The next step is forming a team. Care-giving responsibilities can be shared among family members. Often, members of a family do not understand how much assistance one family member is providing. The caregiver sometimes feels like they have no life and that they are making sacrifices while their siblings live happy and fulfilling lives. Hard feelings and resentment can build over time, and eventually these feelings can destroy the family relationships. Feeling stressed and overwhelmed can complicate communication. Having a friendly family meeting where family members share information and agree upon a division of labor can help to keep the family intact and can avoid misunderstandings and disagreements.
If a family dynamic is particularly stressful, elder care mediators can offer assistance. Mediators are people who are trained to help people understand each other and to resolve conflicts in a productive manner.
If the physical care-giving and the coordination of care is more than one person can manage, professionals can assist. A geriatric care manager, which is a nurse or social worker who specializes in working with the elderly, can advise on the care needed, and can help assemble a team of caregivers. In addition, there are companies that provide concierge-like services for everything from running errands to driving and accompanying people to medical appointments.

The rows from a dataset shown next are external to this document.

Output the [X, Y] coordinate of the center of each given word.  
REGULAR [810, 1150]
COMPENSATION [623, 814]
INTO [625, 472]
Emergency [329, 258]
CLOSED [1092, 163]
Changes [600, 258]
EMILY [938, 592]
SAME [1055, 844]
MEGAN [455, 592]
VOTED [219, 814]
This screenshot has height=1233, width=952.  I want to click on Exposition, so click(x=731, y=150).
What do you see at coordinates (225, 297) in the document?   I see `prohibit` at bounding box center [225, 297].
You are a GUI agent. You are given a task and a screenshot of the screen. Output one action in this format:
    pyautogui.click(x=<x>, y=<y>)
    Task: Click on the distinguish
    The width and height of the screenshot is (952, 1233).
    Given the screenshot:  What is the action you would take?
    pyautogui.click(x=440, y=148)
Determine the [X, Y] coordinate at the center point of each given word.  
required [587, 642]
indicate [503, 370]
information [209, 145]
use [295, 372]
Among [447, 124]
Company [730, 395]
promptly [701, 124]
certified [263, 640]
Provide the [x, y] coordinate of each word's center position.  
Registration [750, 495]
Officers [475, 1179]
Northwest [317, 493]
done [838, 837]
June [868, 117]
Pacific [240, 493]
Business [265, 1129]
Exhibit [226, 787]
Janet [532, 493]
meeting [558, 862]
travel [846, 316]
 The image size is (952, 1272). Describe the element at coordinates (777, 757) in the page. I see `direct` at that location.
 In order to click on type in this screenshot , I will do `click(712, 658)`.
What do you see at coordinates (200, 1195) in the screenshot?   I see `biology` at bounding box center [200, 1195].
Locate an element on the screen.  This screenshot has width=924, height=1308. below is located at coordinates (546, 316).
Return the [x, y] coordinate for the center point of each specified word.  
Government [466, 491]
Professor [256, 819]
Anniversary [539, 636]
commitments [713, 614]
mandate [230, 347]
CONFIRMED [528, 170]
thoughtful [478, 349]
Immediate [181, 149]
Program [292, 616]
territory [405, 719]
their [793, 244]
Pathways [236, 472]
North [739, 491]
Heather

If your loved one is no longer safe at home or needs to downsize, there are many alternatives to nursing homes. Senior housing developments focus on independent living for people over a stated age. The homes or apartments in these developments are generally designed so that people can age in place and will have wheelchair-accessible doorways, entryways, and adaptive bathrooms. Assisted living facilities offer a higher level of care in apartment-style living.
Sometimes, cleaning out the home is a barrier to making the rightsized move. Senior move managers and professional organizers can help. These professionals will work with you in the home to sort through personal effects and furniture. They can help you decide what furniture is appropriate for the new home, and can even help organize tag sales. Your elder law attorney can also work with a knowledgeable real estate attorney on the sale of your home and the purchase of the new residence.
The important message is that you don’t have to go it alone. If you are stressed to the point of exhaustion you cannot do a proper job of care-giving. It isn’t a sign of weakness to reach out to others for help. A good starting point is a knowledgeable and compassionate elder law attorney who can develop advance directives and point the way to the appropriate resources.